Ouspensky, dördüncü boyut kavramını, gerçekliğin ezoterik doğası için genişletilmiş bir metafor olarak kullanır ve dünyamız hakkında sahip olduğumuz varsayımları sorgular. Dünya ve kendimiz hakkındaki bilgimizle ilgili olarak, şayet mümkün olsaydı, hiçbir şeyi veri olarak kabul etmeyip, her şeyi tanım ve kanıt gerektiren unsurlar olarak ele almanın daha ideal olacağı kanaatindedir.

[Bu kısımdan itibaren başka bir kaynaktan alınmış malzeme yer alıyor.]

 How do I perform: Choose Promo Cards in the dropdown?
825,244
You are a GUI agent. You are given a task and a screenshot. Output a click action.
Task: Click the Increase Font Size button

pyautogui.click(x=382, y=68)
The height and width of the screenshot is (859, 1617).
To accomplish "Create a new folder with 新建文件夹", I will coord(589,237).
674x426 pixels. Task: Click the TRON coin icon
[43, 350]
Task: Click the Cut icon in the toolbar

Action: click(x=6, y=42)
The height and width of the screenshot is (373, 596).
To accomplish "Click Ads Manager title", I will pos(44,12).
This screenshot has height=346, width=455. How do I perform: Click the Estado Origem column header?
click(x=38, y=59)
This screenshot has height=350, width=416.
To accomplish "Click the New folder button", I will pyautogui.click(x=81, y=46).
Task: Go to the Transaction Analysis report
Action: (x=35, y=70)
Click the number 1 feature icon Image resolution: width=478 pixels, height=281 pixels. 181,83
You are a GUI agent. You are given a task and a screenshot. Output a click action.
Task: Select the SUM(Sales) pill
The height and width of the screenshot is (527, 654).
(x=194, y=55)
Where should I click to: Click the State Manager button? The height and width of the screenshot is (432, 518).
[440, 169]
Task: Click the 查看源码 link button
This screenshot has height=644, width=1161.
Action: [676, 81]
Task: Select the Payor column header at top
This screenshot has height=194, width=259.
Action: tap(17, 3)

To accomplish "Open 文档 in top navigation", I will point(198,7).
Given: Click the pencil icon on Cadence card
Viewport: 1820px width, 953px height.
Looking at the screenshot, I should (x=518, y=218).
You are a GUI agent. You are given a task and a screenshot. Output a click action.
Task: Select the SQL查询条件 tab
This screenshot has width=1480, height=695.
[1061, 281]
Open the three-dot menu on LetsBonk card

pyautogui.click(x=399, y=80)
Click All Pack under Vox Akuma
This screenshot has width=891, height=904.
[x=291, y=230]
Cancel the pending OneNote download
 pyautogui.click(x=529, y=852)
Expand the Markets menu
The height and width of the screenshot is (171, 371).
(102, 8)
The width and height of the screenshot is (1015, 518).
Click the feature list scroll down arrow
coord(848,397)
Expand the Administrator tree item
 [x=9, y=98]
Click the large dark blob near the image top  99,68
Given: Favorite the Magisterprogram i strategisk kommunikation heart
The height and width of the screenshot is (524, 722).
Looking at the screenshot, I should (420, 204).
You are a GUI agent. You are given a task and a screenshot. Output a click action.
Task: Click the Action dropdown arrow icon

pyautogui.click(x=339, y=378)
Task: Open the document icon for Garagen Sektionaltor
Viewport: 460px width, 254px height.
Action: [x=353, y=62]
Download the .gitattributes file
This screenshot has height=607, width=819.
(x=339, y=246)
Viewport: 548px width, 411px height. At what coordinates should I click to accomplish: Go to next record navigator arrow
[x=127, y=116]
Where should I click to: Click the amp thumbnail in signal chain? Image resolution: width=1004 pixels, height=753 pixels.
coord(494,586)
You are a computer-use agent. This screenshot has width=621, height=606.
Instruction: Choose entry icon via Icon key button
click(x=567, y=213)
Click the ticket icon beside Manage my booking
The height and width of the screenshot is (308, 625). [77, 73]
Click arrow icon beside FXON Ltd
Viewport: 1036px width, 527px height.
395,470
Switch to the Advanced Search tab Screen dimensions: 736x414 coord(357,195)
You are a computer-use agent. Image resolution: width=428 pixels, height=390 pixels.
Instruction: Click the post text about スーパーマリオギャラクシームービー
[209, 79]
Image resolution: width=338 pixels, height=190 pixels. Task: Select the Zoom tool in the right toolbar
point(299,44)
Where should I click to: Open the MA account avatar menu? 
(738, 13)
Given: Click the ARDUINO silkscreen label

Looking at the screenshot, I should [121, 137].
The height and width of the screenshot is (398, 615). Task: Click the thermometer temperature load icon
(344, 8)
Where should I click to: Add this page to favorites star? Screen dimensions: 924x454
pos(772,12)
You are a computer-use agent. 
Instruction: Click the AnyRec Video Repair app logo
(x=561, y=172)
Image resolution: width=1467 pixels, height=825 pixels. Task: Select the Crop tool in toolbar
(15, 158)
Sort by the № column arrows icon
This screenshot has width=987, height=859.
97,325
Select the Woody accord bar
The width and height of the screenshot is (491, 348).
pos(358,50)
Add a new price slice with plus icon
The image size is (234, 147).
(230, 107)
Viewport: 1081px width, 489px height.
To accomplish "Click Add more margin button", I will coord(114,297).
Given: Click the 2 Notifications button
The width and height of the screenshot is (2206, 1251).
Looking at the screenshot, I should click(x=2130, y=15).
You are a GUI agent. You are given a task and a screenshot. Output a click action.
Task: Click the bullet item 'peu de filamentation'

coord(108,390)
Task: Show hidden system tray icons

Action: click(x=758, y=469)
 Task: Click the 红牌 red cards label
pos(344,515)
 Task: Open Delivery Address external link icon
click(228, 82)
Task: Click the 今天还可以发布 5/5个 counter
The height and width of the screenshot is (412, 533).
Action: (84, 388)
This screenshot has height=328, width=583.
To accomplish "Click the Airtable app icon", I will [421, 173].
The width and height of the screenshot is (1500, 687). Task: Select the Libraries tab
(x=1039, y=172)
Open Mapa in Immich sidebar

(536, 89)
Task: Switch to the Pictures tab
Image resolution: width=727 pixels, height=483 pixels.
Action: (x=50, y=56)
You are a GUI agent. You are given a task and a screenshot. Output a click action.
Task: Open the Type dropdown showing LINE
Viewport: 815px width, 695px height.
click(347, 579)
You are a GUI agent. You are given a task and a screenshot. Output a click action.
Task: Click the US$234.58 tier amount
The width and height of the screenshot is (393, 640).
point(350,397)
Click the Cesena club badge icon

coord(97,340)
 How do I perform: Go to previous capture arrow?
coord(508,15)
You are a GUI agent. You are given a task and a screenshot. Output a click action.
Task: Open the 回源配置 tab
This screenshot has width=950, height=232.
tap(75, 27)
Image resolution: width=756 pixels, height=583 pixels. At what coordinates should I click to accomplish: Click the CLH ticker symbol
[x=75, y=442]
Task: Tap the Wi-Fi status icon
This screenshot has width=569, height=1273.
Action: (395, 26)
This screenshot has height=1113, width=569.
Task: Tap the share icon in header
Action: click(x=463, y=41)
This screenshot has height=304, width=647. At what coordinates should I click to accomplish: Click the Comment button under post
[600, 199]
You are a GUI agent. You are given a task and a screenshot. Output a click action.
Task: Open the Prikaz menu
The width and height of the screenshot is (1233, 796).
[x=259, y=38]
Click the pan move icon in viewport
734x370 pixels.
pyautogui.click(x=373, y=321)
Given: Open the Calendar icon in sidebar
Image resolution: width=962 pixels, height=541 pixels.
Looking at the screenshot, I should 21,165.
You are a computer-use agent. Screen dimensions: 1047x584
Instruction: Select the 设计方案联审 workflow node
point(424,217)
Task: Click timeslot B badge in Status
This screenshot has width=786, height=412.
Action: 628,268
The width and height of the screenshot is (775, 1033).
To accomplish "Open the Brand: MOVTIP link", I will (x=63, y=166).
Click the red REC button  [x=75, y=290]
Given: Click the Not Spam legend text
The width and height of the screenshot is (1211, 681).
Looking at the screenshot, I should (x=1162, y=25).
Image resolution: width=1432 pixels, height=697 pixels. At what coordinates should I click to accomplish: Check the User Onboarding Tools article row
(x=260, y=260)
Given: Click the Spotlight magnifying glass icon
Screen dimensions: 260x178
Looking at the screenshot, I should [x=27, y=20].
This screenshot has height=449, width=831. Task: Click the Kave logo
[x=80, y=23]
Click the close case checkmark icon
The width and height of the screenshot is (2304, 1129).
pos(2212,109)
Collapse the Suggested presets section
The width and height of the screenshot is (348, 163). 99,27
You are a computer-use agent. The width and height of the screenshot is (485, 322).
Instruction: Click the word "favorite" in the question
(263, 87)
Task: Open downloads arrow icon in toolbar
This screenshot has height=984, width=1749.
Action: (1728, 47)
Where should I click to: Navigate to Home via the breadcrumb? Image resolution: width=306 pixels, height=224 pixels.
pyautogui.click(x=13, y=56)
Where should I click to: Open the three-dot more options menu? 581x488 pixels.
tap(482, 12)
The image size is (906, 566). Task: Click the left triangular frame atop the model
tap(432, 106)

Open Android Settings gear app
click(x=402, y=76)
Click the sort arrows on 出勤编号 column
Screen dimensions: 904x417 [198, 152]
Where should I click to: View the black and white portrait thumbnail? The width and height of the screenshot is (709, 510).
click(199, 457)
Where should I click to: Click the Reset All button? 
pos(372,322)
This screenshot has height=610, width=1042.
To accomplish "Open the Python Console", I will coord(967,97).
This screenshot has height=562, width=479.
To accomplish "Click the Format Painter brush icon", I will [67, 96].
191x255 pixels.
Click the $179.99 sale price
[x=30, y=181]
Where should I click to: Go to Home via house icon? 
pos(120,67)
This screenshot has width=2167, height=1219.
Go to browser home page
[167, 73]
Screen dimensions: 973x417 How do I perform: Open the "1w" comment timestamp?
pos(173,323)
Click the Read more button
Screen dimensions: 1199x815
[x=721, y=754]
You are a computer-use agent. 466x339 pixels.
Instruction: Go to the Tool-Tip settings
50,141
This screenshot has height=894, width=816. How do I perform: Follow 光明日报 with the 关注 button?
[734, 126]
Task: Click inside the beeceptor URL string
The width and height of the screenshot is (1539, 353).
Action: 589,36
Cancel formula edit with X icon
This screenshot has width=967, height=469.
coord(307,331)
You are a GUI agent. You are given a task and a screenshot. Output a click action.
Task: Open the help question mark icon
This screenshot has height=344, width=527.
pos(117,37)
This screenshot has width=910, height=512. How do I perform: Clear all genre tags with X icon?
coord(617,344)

Ancak bu durum bizi, bir bilinmeyeni bir başka bilinmeyen üzerinden tanımlamaya zorlayacağı için bir şeylerin bilinen olarak alınması gerektiğini belirtir, o da; içinde yaşadığımız dünyanın varlığı ve kendi içimizdeki bilincin varlığıdır.
Yazar, binlerce yıldır insan aklını hayrete sevk eden uzay, zaman, hareket, nedensellik, özgür irade gibi problemleri ortaya koyar ve bunlara ilişkin çözüm önerilerinde bulunur. Öte yandan elinizdeki bu eser modern bilim ve metafizik, psikoloji ve parapsikoloji, felsefe ve ezoterizm arasında aslında herhangi bir çelişki bulunmadığını da kanıtlamaktadır.